Segment Open
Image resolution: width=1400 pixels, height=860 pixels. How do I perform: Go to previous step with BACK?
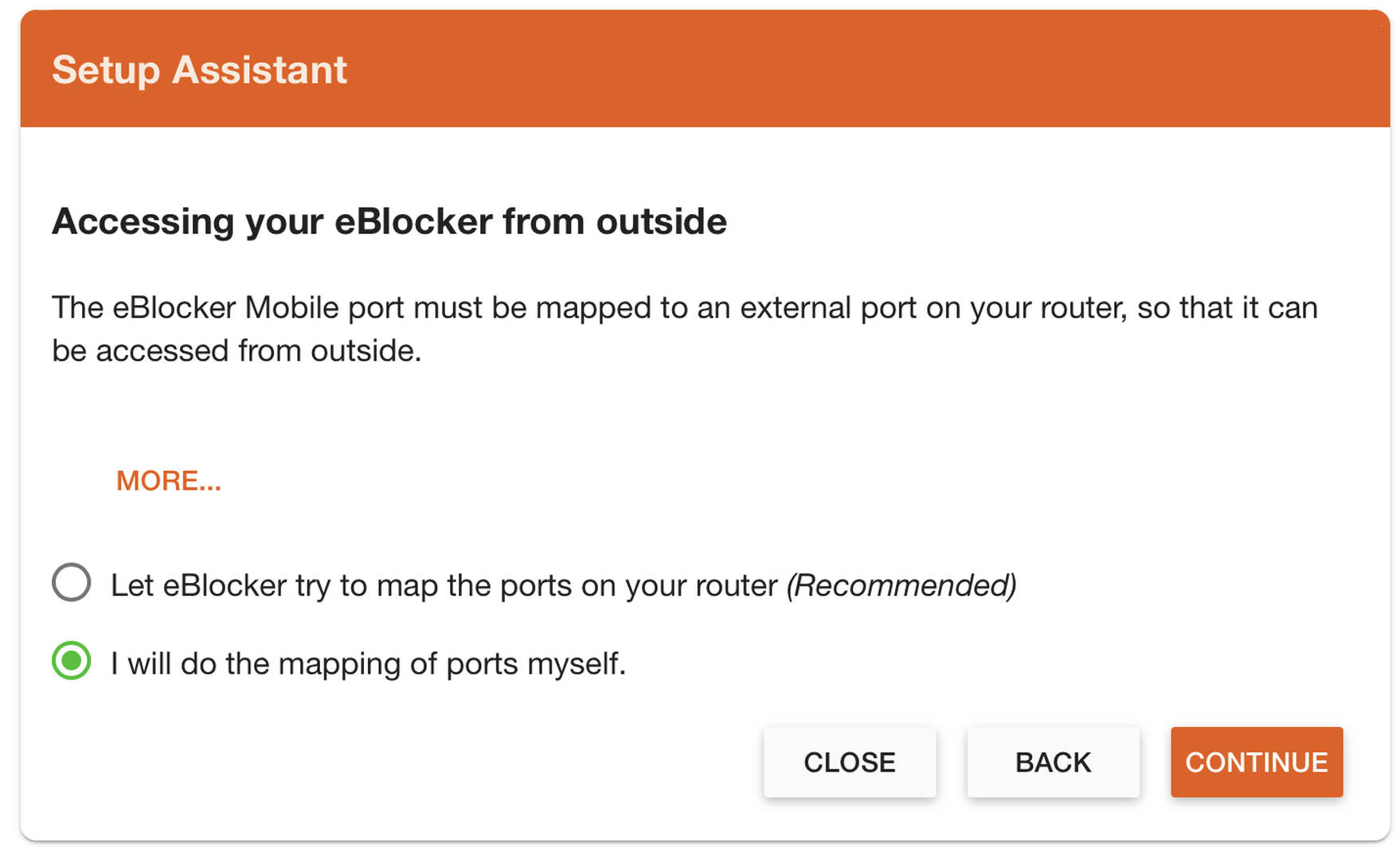(1053, 762)
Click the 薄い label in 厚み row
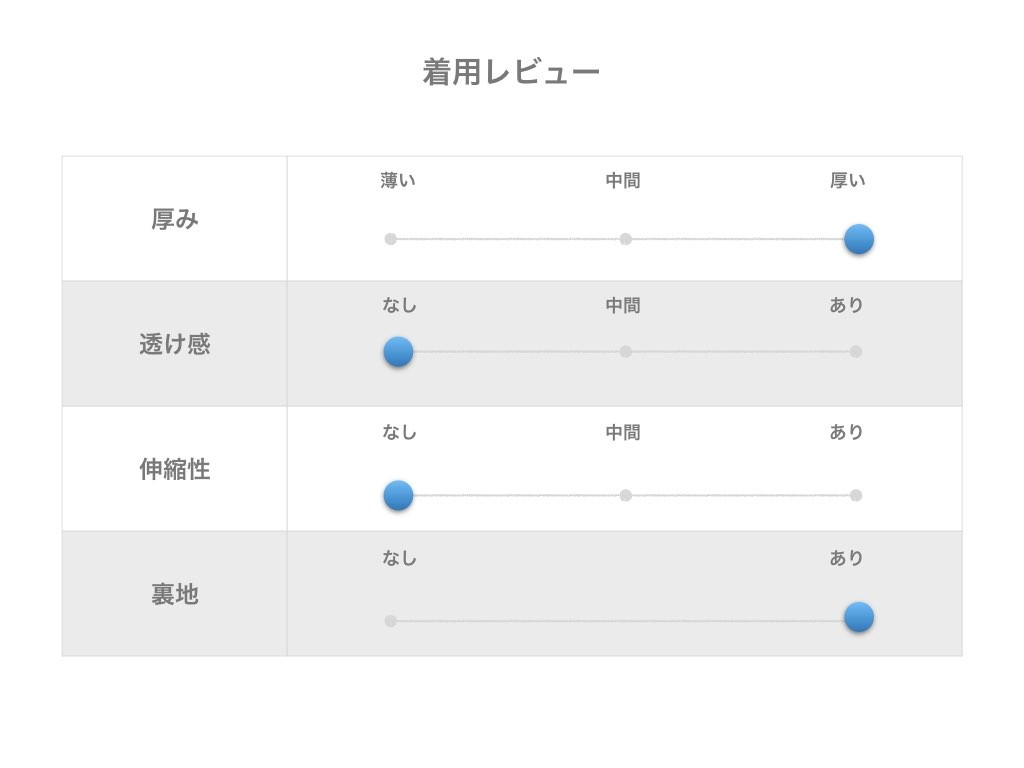The width and height of the screenshot is (1024, 768). point(398,181)
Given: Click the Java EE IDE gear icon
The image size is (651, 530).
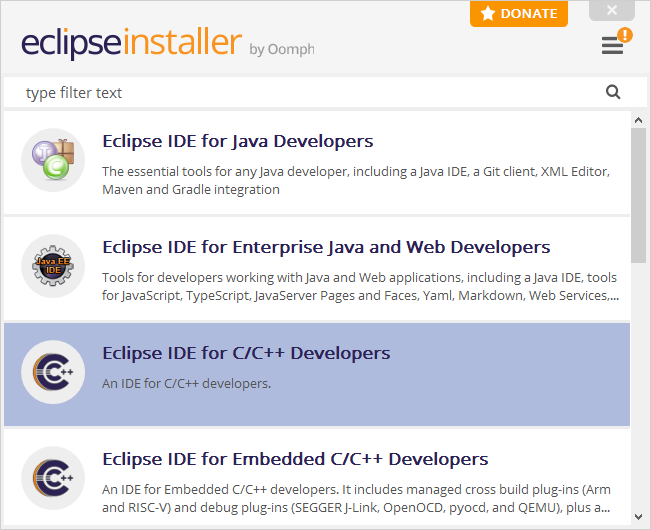Looking at the screenshot, I should coord(53,266).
Segment Closed
EXERCISE DETAILS: All of the data must be set down exactly, with no pictures included.

RESULT FOR THIS TASK:
Image resolution: width=1400 pixels, height=860 pixels. How do I perform: Go to previous step with BACK?
(1053, 762)
Click the 薄い label in 厚み row
The width and height of the screenshot is (1024, 768). point(398,181)
Given: Click the Java EE IDE gear icon
The image size is (651, 530).
Looking at the screenshot, I should coord(53,266).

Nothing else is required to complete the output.